Edit: This is head(mydata)
Physician_Profile_ID Physician_First_Name
1 377519 KELLI
2 377519 KELLI
3 377519 KELLI
4 272641 ABDUL
5 272641 ABDUL
6 272641 ABDUL
Physician_Middle_Name Physician_Last_Name
1 A AABY
2 A AABY
3 A AABY
4 A AADAM
5 A AADAM
6 AADAM
Physician_Name_Suffix
1
2
3
4
5
6
Submitting_Applicable_Manufacturer_or_Applicable_GPO_Name
1 BioHorizons Implant Systems Inc.
2 BioHorizons Implant Systems Inc.
3 BioHorizons Implant Systems Inc.
4 APOLLO ENDOSURGERY INC
5 APOLLO ENDOSURGERY INC
6 BOSTON SCIENTIFIC CORPORATION
Applicable_Manufacturer_or_Applicable_GPO_Making_Payment_Name
1 BioHorizons Implant Systems Inc.
2 BioHorizons Implant Systems Inc.
3 BioHorizons Implant Systems Inc.
4 Apollo Endosurgery Inc
5 APOLLO ENDOSURGERY INC
6 Boston Scientific Corporation
Total_Amount_of_Payment_USDollars Date_of_Payment
1 11.55 6/17/2014
2 187.50 6/4/2014
3 222.24 5/23/2014
4 60.20 5/4/2014
5 110.15 7/28/2014
6 12.36 12/10/2014
Form_of_Payment_or_Transfer_of_Value
1 In-kind items and services
2 In-kind items and services
3 In-kind items and services
4 In-kind items and services
5 In-kind items and services
6 In-kind items and services
Nature_of_Payment_or_Transfer_of_Value City_of_Travel
1 Food and Beverage
2 Gift
3 Education
4 Food and Beverage
5 Food and Beverage
6 Food and Beverage
State_of_Travel Country_of_Travel
1
2
3
4
5
6
And this is head(institution_data, 2):
DB.ID Last.Name First.Name
1 12345 Johnson John
2 12354 Twain Mark
Names have been changed for confidentiality. DB ID != Physician_ID unfortunately.

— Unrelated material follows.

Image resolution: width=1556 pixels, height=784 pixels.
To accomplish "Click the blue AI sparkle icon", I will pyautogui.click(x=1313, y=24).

A list (vector actually) of physician IDs could be constructed:
PHY_ID <- unique(
institution_data$DB.ID[ institution_data$DB.ID %in% mydata$Physician_Profile_ID ] )
Then extract the data from the main file using the matches to that vector:
chargedata <- mydata[ mydata$Physician_Profile_ID %in% PHY_ID , ]
Could also use match with the same logic but the %in% function uses match "under the hood" and code written with %in% is generally easier to read. If the ID's were not supposed to match, which you should have stated if that were the case, then name matching could be attempted but it would make sense to add additional criteria, such as state of nearby zipcode.